Excessive catecholamine release in pheochromocytoma is known to cause transient reversible left ventricular (LV) dysfunction, such as in the case of pheochromocytoma-associated catecholamine cardiomyopathy. We investigated patterns of clinical presentation and incidence of LV dysfunction in patients with pheochromocytoma.
From January 2004 to April 2011, consecutive patients with pheochromocytoma were retrospectively studied with clinical symptoms, serum catecholamine profiles, and radiologic findings. Patterns of electrocardiography and echocardiography were also analyzed.

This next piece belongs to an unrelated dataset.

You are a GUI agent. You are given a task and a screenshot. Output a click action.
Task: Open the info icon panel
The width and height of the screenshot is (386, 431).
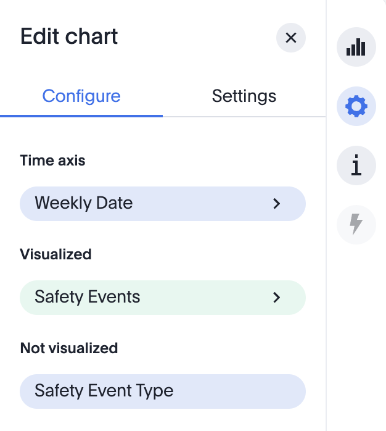[356, 166]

During the study period, a total of 36 patients (21 males, 49.8 ± 15.8 years, range 14-81 years) with pheochromocytoma were included. In the electrocardiographic examinations, normal findings were the most common findings (19, 52.8%). LV hypertrophy in 12 cases (33.3%), sinus tachycardia in 3 (8.3%), ischemic pattern in 1 (2.8%) and supraventricular tachycardia in 1 (2.8%). Echocardiographic exam was done in 29 patients (80.6%). Eighteen patients (62.1%) showed normal finding, 8 (27.6%) revealed concentric LV hypertrophy with normal LV systolic function, and 3 (10.3%) demonstrate LV systolic dysfunction (LV ejection fraction < 50%). Three showed transient LV dysfunction (2 with inverted Takotsubo-type cardiomyopathy and 1 with a diffuse hypokinesia pattern). Common presenting symptoms in the 3 cases were new onset chest discomfort and dyspnea which were not common in the other patients. Their echocardiographic abnormalities were normalized with conventional treatment within 3 days.
Out of total 36 patients with pheochromocytoma, 3 showed transient LV systolic dysfunction (catecholamine cardiomyopathy). Pheochromocytoma should be included as one of possible causes of transient LV systolic dysfunction.